** Start of Source **

# What the heck is that?



## SonnyE (Aug 23, 2018)

Go ahead, take a guess.

OK, Clue 1, those are 12" X 24" floor tiles. So this "Sugar Spoon" is garden spade sized.

Guess again.








OK, this is my Extra Large glove sized paw.

So this home made thang is substantial.

OK, this is my Left Coast Redneck Boil Pot stirrin stick. Version 2.
I wasn't happy with Version 1, so I scratched around and spotted a 6" PVC pipe 45° coupling left over from my dust collection system.
And of course, my over active imagination saw this Paddle Head immerge from the big fitting. So over to the big bandsaw to free the paddle head from bondage as a pipe fitting.
A little sanding and scraping, a good stiff washing, fitted it to my shop made handle, and last thing was a leather wrist strap / hanging hoop.
Ready for the crab boil on Saturday. SIL gave me the day off, said I certainly earned it. ;)
Just about got all the ducks in a row now... :rolleyes:


----------



## oldsmokerdude (Aug 23, 2018)

LOL....that's using the old noggin'!   Looks like it should work like a charm.


----------



## WaterRat (Aug 23, 2018)

Free the paddles, free the paddles! We're gonna need some pics of said crab boil ;)


----------



## SonnyE (Aug 23, 2018)

oldsmokerdude said:


> LOL....that's using the old noggin'!   Looks like it should work like a charm.



I hope so, or I'll be polishing my shovel... :rolleyes:



WaterRat said:


> Free the paddles, free the paddles! We're gonna need some pics of said crab boil ;)



Oh yeah WaterRat, this has been a long time comin. Trying to get the Silverbacks together was a bit of a chore. But it's planned finally.

Hope I can pull it off.... o_O
We have a tri-tip planned as well. Just in case my neck isn't as red as I hoped it'd be. :p


----------



## boykjo (Aug 23, 2018)

Well, you'll never be up $hit$ creek without paddle, .........lol

Good idea

Boykjo


----------



## RiversideSm0ker (Aug 23, 2018)

Ha, I was going to go with a spoonula. Good idea.

George


----------



## mosparky (Aug 23, 2018)

I would Highly recommend a thorough testing long before the big day. I use a lot of pvc in the machine shop job. It becomes very soft and moldable at 300 ish degrees possibly lower and very aromatic well below that. You don't want that smell to become part of the taste of your food nor do you want the spoon to become floppy when you need it most. Great idea, but the choice of materials may come back to haunt you. Also PVC generally isn't considered a food safe plastic, possibly related to the above concerns.


----------



## SonnyE (Aug 23, 2018)

boykjo said:


> Well, you'll never be up $hit$ creek without paddle, .........lol
> 
> Good idea
> 
> ...





RiversideSm0ker said:


> Ha, I was going to go with a spoonula. Good idea.
> 
> George



Yep, I donno. I think my wife might have a spoonula or twoolula.

** End of Source **
** Start of Collected material **

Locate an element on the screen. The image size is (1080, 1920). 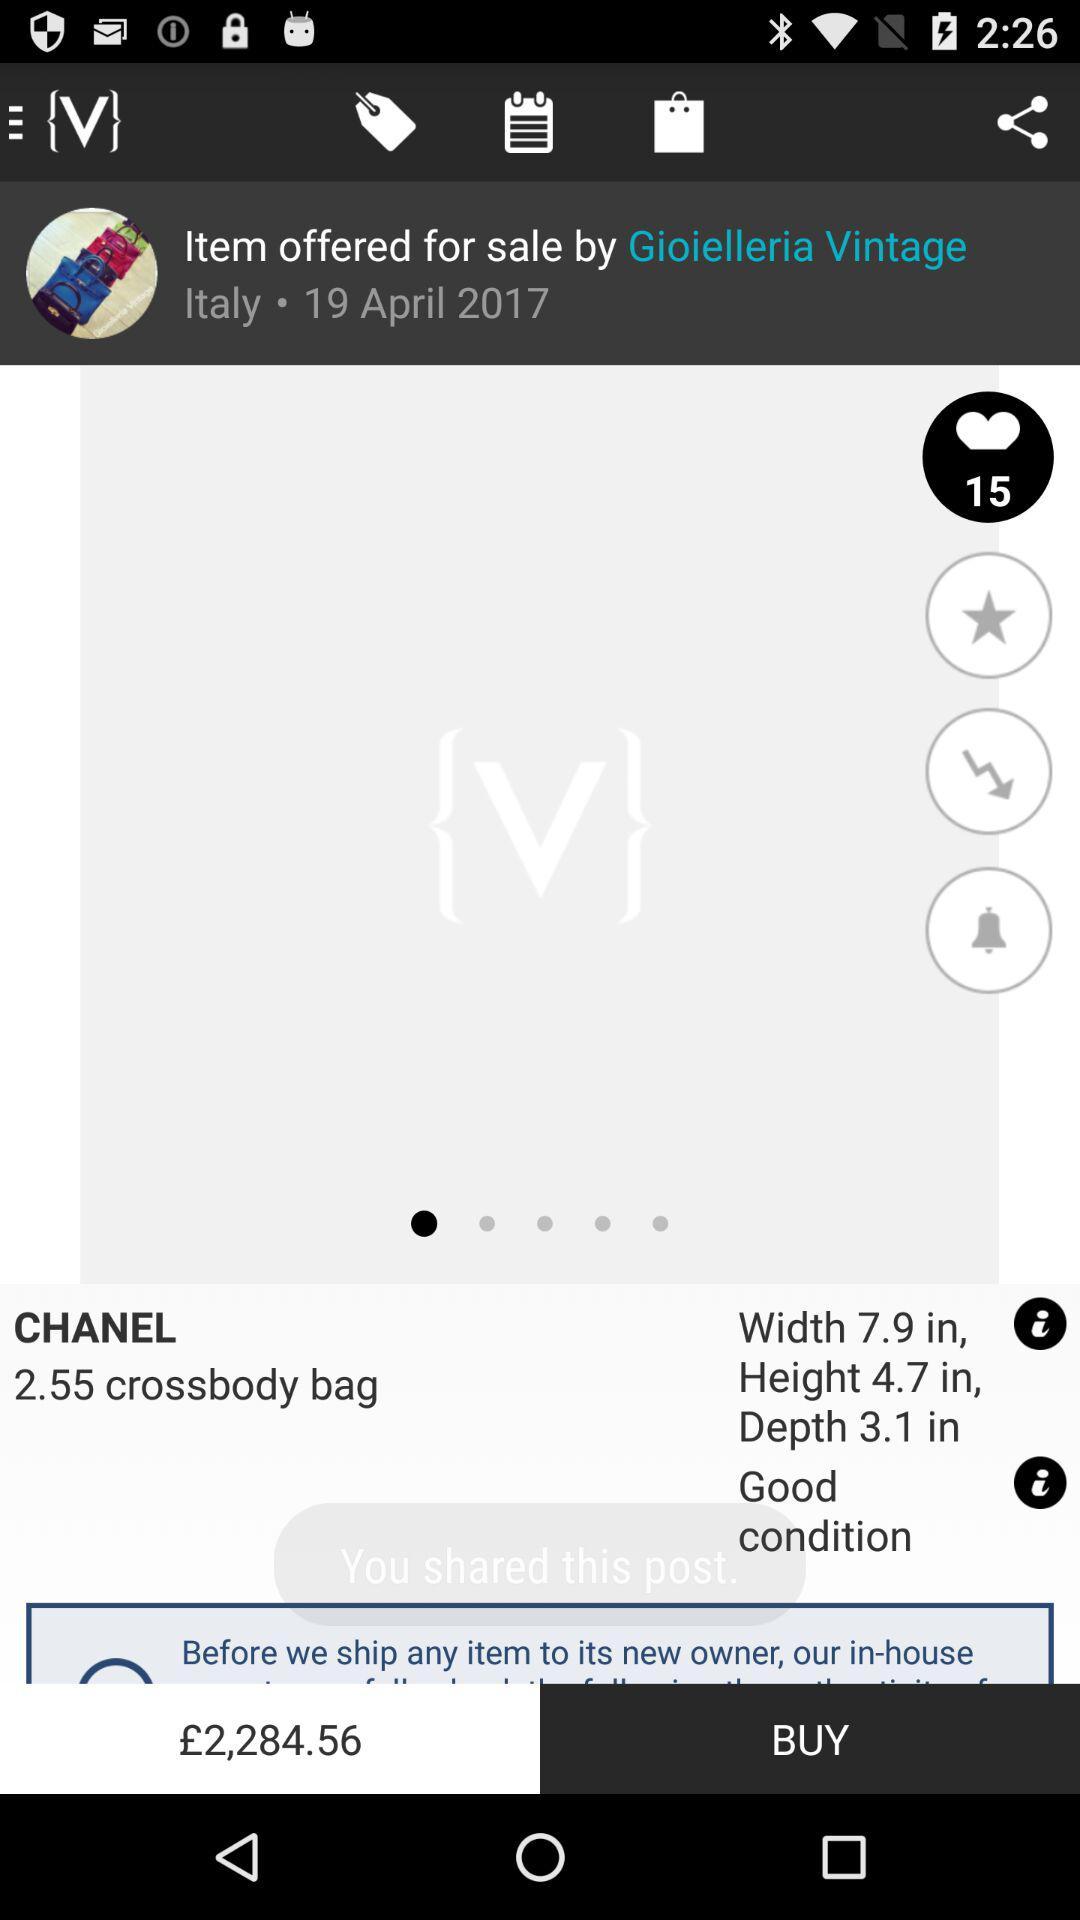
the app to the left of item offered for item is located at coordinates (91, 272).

** End of Collected material **

▶ _Work to be completed_: Render into Spanish this sentence from the forum thread about the homemade boil-pot paddle: "Also PVC generally isn't considered a food safe plastic, possibly related to the above concerns."

▶ _Written solution_: Además, el PVC generalmente no se considera un plástico apto para uso alimentario, posiblemente debido a las preocupaciones mencionadas arriba.